The advantage of using these axes to specify orientation changes is firstly that there is no longer a privileged role for any side of the hand, and secondly that this movement can be interpreted without reference to absolute directions in space. For example, in the case of TWENTY, not only the palm orientation changes, but also the orientation of the dorsum and the radial and ulnar sides of the two selected fingers. Furthermore, the rotation will be the same no matter whether the relative orientation

(in TWENTY [root] facing a [horizontal plane] in neutral space) is faithfully realized or not. As I argued in §3.4.2, there is no fundamental difference between the dynamic terms on the one hand and changes in static terms on the other. Dynamic terms such as ‘clockwise’ and ‘counterclockwise’ might be decomposed into sequences of values.
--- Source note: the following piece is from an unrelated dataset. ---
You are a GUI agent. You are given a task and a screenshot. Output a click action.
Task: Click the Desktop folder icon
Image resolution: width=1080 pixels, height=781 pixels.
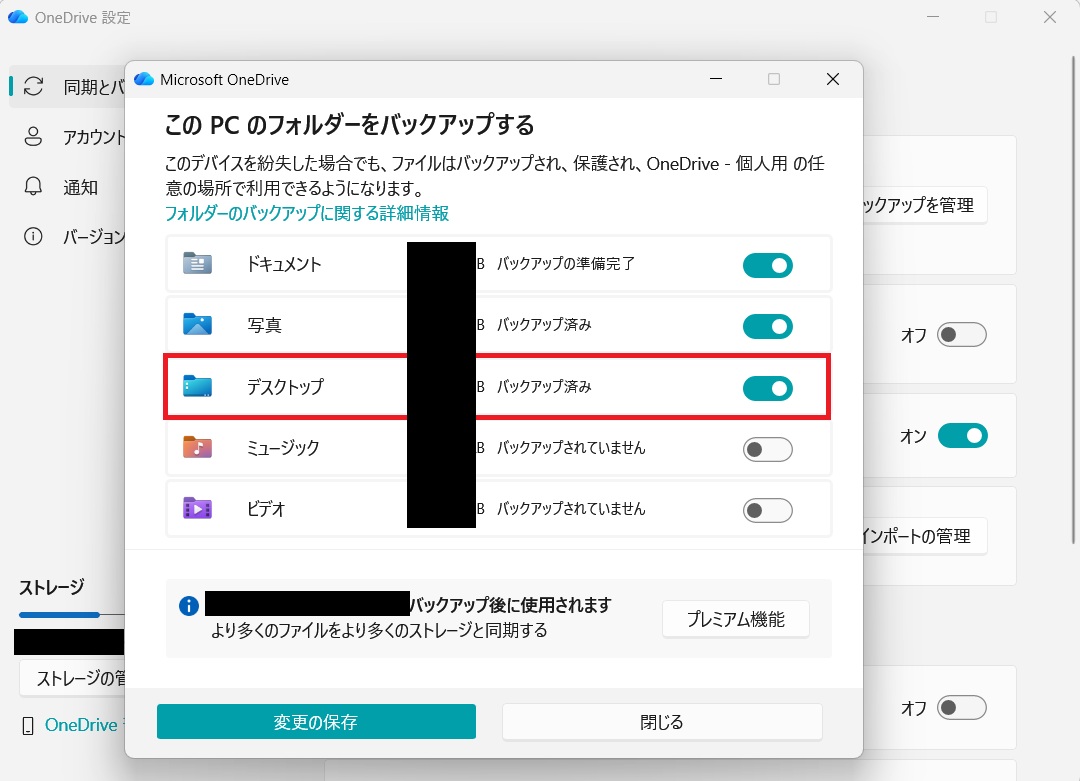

Given the limited range of lateral motion (adduction/abduction) of the wrist and the MCP joints (about 50 degrees for the wrist, cf. Luttgens, Deutsch & Hamilton 1992), it is not surprising that palm-dorsum rotation is so infrequent. In cases where the wrist and MCP joints are extended, this is the articulatory action that results in the perception of rotation around the palm-dorsum axis. Similarly, given the large range of motion of the forearm (about 160 degrees, cf. Luttgens et al. 1992), it is not surprising that the perceptual result typically associated with it when wrist and MCP joints are extended is so frequent (viz. rotation around the longitudinal axis). However, the gesture [forearm rotation] can also be used to articulate rotation about the palm-dorsum axis, if the extended fingers are at about a 90 degree angle to the forearm. This angle can be articulated by either wrist or MCP flexion, or both. For example, the sign MORNING, which is typically articulated by outward shoulder rotation (Figure 3.30) can also be articulated by supination of the forearm (Figure 3.31), depending on the state of the wrist and MCP joints.84

Figure 3.30

MORNING, (primarily) articulated by outward shoulder rotation

84 _{In both signs, these articulations are typically accompanied by smaller movements of the other joints,} which ensure that the orientation of the other degree of freedom remains relatively constant and that the movement is in the frontal plane. These additional joint movements play less of a role than in the example of POLITICS above (Figure 3.25), yet the effect is the same: different joints cooperate to attain perceptually similar effects.

Figure 3.31

MORNING, (primarily) articulated by forearm supination

In most changes in orientation in SLN, there is a change in orientation around only one axis. Changes in orientation around two axes are very rare, if they exist at all. A possible example is the sign QUICK (Figure 3.32).

Figure 3.32

QUICK, a change in orientation by rotation of the selected index finger about two axes

The sign QUICK contrasts with THOUSAND (Figure 3.33), in which there is only rotation about the palm-dorsum axis.

Figure 3.33

THOUSAND

It remains a question for future research whether there are more signs such as QUICK with a complex orientation change, and whether there is a more simple specification for this sign than a double orientation change. For now, I propose the specification for this sign includes a combination of [longitudinal axis: clockwise] and [palm- dorsum axis: counterclockwise].